Non tutti gli smart glasses adottano però gli stessi sistemi di segnalazione. Inoltre, l'uso della fotocamera per scattare foto o registrare video va distinto da alcune funzioni di intelligenza artificiale che possono elaborare ciò che l'utente osserva senza creare necessariamente un contenuto destinato alla condivisione.

Quando una registrazione è evidente, la soluzione più immediata consiste nel chiedere alla persona di interromperla e di cancellare eventuali immagini o filmati già realizzati. Anche le indicazioni per l'uso responsabile degli smart glasses invitano chi li indossa a rispettare le persone circostanti e a chiedere il consenso quando necessario.

La protezione più efficace non riguarda però soltanto il momento della ripresa. Una fotografia diventa molto più utile per identificare qualcuno quando il suo volto è facilmente collegabile a un nome e quando a quel nome corrispondono numerose informazioni pubbliche.

Un controllo utile consiste quindi nel cercare periodicamente il proprio nome sui motori di ricerca e verificare quali dati siano accessibili. Google consente, in determinati casi, di individuare risultati contenenti indirizzo di casa, numero di telefono o indirizzo email e di presentare una richiesta di rimozione dai risultati.

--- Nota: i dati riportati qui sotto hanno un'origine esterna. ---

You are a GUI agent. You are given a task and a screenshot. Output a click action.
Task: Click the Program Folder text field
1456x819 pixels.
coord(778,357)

La cancellazione da un motore di ricerca non elimina però automaticamente la pagina originaria. Se l'informazione resta pubblicata sul sito che la ospita, occorre rivolgersi direttamente al relativo gestore per cercare di ottenere la rimozione alla fonte.

Esistono inoltre strumenti per limitare la presenza del proprio volto nei motori di ricerca facciale. PimEyes, uno dei servizi impiegati nell'esperimento I-XRAY, prevede una procedura di esclusione che richiede l'invio di una fotografia e una verifica dell'identità per individuare e bloccare le corrispondenze associate al volto.

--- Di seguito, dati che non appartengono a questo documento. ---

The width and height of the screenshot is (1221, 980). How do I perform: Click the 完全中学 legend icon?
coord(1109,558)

Anche i profili social meritano attenzione. Fotografie pubbliche associate contemporaneamente a nome completo, città, luogo di lavoro e altri dettagli facilitano l'incrocio delle informazioni. Limitare la visibilità dei contenuti personali e rimuovere quelli non più necessari può ridurre la quantità di dati utilizzabili per ricostruire un'identità.

Se una foto o un video vengono pubblicati online, è necessario individuare innanzitutto la piattaforma o il sito che ospita il contenuto. Da lì è possibile utilizzare gli strumenti di segnalazione disponibili oppure chiedere direttamente la rimozione al gestore, quando ne ricorrono i presupposti.

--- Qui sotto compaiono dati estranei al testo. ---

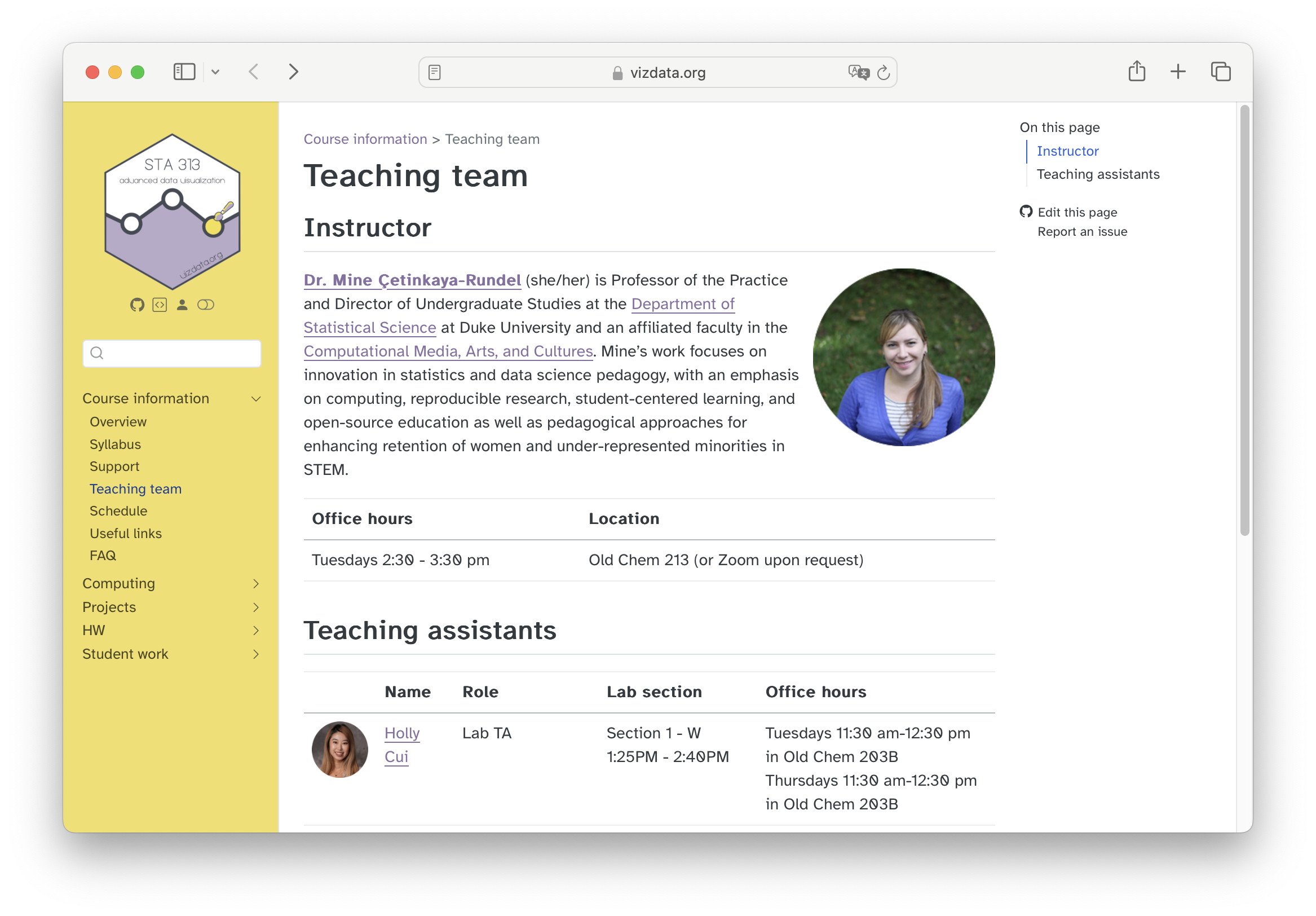Screen dimensions: 1316x916
Task: Jump to Teaching assistants in page outline
Action: [x=1098, y=174]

In alcuni casi può essere esercitato anche il diritto alla cancellazione dei dati personali. Il diritto all'oblio può comprendere la deindicizzazione di determinati risultati dai motori di ricerca, ma la valutazione dipende dalle circostanze concrete e non equivale a una cancellazione automatica di qualsiasi contenuto presente online.

Non esiste invece una soluzione fisica capace di rendere una persona sempre invisibile ai sistemi di riconoscimento facciale. Abiti e motivi grafici progettati per confondere determinati algoritmi sono stati sperimentati, ma la loro efficacia dipende dal sistema utilizzato e non garantisce una protezione costante.

La difesa più concreta passa quindi da più comportamenti insieme: osservare i segnali di registrazione degli smart glasses, intervenire quando una ripresa è evidente e soprattutto ridurre la quantità di informazioni personali facilmente associabili al proprio volto. È proprio questa combinazione tra immagini e dati già presenti online a rappresentare uno dei rischi principali.